Uno dei riti che a molti è mancato di più durante il lockdown è stato quello dell’aperitivo. Durante quei giorni faticosi di reclusione forzata, qualcuno si era organizzato con l’aperitivo sul balcone, altri che lo facevano a distanza sul web con gli amici… non proprio come al bar, ma quasi. Non sono mancati gli aperitivi da asporto.

Fino ad ora i neuropsicologi si erano occupati di studiare l’effetto “cocktail party”, cercando di capire come il cervello riuscisse, in una situazione caotica e rumorosa, come appunto quella di una festa, a captare segnali acustici distinti, capaci di attirare l’attenzione.

Hanno scoperto che l’area della corteccia uditiva secondaria, deputata proprio all’interpretazione dei suoni, è quella che si attiva in queste situazioni. Però chi va a farsi un aperitivo di certo non pensa alla corteccia uditiva, quanto piuttosto di ritornare ad un’abitudine, ad un rito che gli consenta di mettere una barriera tra un prima ed un dopo. Il prima è la giornata a scuola, a studiare, al lavoro e il dopo è il vestito che cambia, il trucco che si rinnova, è la telefonata con la voce garrula agli amici, l’emozione dell’appuntamento, dell’incontro, del mostrarsi e del guardare chi c’è intorno… Ancora di più oggi, proprio perché si è stati limitati tanto ieri.

Oggi è un moltiplicarsi di dehors e, come ha scritto qualcuno sui social, “in città ci sono ormai più dehors che parcheggi”. Non è difficile incontrare all’aperitivo anche chi non aveva l’abitudine di “farselo”, perché come un tam-tam, il richiamo al rito è diventato forte da essere sentito come un vero e proprio bisogno.

Così, se prima del Covid qualcuno aveva parlato di una società de-ritualizzata, in cui il bisogno della persona di emergere nella sua individualità faceva si che il rito perdesse di importanza, soprattutto nelle pratiche sociali, oggi il cambio di tendenza si vede e si sente forte.
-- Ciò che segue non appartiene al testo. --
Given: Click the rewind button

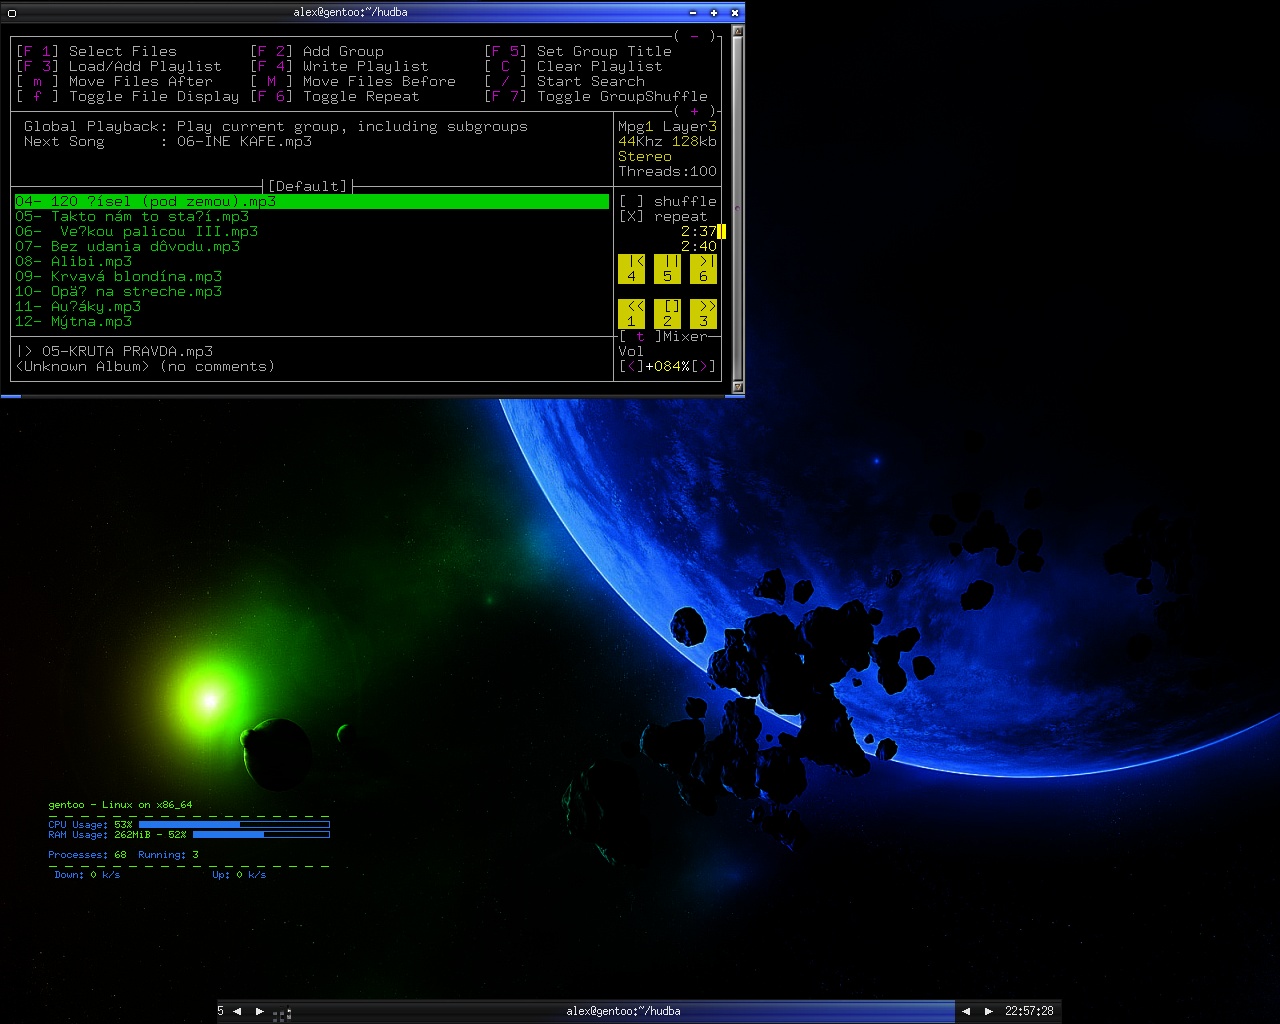Looking at the screenshot, I should click(x=631, y=313).
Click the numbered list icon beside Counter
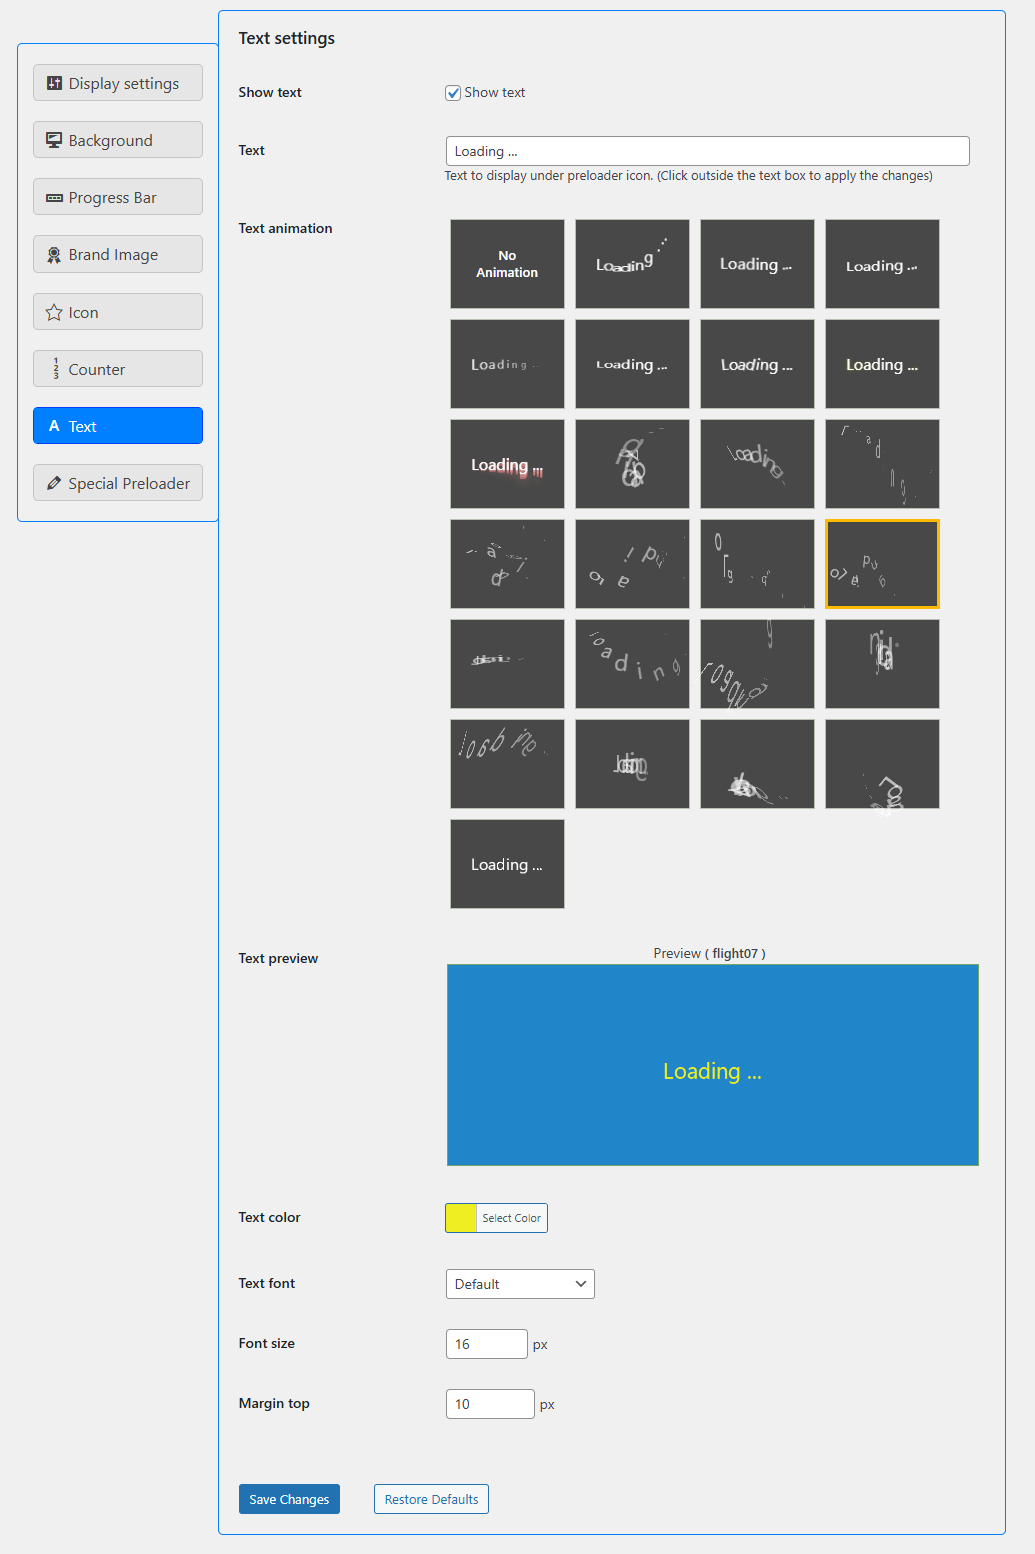This screenshot has height=1554, width=1035. coord(55,368)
Quel senso di comunità a cui si è sempre rimandato, per responsabilizzare tutti a favore di comportamenti adeguati per sé e gli altri, ha permesso al rito di ritrovare energia nel connettere le persone e nel fare in modo che la piazza, la strada, siano tornati ad essere l’elemento aggregante dove il gruppo, che ha bisogno di riformarsi, trova un “suo” luogo di elezione.

È attraverso la condivisione degli stessi riti che ci si riconosce appartenenti allo stesso gruppo. I gesti che accompagnano un rito costruiscono la comunità, il tempo del rito diventa funzionale a strutturare un nuovo linguaggio che andrà poi decifrato. Ci aspettiamo dunque che si strutturino nuovi modi di concepire vecchi riti e nuove parole che accompagneranno lo stare insieme della società di oggi.

Essere in grado di leggere i nuovi riti, i nuovi movimenti di gruppo permetterà di capire anche come organizzare servizi e avviare modelli di prevenzione per permettere a tutti la migliore convivenza possibile.